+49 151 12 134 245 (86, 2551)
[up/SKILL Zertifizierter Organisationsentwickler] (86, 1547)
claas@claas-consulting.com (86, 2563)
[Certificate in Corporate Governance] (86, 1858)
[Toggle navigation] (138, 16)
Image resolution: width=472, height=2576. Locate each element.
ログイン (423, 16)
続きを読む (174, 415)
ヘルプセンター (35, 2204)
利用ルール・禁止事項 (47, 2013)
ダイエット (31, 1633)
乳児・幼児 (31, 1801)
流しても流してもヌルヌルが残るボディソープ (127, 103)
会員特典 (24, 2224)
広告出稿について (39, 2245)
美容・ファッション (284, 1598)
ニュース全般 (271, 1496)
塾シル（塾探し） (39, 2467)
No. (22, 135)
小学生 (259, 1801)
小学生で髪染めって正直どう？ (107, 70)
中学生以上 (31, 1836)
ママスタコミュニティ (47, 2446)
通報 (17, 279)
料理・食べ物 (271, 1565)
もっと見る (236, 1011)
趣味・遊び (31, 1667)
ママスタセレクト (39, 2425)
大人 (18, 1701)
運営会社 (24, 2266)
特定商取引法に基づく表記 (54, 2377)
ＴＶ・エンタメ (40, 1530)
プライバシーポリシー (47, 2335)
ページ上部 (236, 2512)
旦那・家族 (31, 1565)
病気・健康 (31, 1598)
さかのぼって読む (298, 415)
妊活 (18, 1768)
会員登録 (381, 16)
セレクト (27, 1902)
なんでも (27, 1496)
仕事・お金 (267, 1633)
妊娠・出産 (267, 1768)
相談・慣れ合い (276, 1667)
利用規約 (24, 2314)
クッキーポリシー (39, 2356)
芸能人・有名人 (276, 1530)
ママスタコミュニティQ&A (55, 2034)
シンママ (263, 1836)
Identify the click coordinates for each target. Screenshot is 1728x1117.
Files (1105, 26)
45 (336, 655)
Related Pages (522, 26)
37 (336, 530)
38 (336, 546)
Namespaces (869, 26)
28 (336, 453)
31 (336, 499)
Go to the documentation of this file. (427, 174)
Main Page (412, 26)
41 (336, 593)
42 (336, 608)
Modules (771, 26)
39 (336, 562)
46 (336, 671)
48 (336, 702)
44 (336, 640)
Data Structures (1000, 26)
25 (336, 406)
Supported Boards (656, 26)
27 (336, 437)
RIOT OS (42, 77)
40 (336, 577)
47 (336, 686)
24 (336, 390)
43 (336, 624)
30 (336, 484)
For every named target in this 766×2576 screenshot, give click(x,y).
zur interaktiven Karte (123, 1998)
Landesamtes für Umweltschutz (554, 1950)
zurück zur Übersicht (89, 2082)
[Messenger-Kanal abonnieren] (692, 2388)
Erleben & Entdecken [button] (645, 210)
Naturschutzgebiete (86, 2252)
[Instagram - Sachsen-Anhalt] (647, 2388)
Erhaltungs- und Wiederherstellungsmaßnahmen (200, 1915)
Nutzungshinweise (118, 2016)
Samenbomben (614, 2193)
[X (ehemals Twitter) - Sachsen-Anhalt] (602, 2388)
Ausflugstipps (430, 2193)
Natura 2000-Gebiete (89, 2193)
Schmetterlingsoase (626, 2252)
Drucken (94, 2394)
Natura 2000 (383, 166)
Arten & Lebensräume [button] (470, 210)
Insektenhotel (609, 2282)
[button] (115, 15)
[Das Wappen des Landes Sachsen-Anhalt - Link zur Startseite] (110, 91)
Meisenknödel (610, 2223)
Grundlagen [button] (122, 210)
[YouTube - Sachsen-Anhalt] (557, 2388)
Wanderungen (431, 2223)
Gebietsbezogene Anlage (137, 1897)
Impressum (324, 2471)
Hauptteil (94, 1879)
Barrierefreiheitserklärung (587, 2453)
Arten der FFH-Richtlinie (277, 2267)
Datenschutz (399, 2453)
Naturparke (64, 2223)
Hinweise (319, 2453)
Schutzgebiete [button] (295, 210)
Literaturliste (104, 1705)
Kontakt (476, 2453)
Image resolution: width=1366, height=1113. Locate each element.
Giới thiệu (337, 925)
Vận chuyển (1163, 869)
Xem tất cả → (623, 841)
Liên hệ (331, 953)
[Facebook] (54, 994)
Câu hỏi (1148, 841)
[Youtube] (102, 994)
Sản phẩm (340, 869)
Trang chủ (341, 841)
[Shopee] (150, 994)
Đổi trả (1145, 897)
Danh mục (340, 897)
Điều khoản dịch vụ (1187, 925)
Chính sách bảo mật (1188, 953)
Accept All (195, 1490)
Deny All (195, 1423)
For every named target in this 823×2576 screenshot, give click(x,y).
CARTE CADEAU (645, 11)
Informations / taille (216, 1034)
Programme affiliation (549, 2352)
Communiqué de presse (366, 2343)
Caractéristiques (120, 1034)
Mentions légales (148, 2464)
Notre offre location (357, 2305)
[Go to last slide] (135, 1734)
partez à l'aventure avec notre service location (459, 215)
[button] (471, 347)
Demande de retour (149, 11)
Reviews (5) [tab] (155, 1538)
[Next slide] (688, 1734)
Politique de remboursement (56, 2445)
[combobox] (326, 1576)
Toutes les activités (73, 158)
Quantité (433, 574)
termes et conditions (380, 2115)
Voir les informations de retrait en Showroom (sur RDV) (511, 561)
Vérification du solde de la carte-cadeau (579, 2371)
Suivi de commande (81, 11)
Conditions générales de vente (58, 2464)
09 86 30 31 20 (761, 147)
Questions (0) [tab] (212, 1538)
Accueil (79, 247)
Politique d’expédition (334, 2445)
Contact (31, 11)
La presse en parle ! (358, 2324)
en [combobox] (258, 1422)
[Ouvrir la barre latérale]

==============================

Each line from the top of the material above, through the one that contains "小学生 (259, 1801)", should be restated word for word.

+49 151 12 134 245 (86, 2551)
[up/SKILL Zertifizierter Organisationsentwickler] (86, 1547)
claas@claas-consulting.com (86, 2563)
[Certificate in Corporate Governance] (86, 1858)
[Toggle navigation] (138, 16)
Image resolution: width=472, height=2576. Locate each element.
ログイン (423, 16)
続きを読む (174, 415)
ヘルプセンター (35, 2204)
利用ルール・禁止事項 (47, 2013)
ダイエット (31, 1633)
乳児・幼児 (31, 1801)
流しても流してもヌルヌルが残るボディソープ (127, 103)
会員特典 (24, 2224)
広告出稿について (39, 2245)
美容・ファッション (284, 1598)
ニュース全般 (271, 1496)
塾シル（塾探し） (39, 2467)
No. (22, 135)
小学生 (259, 1801)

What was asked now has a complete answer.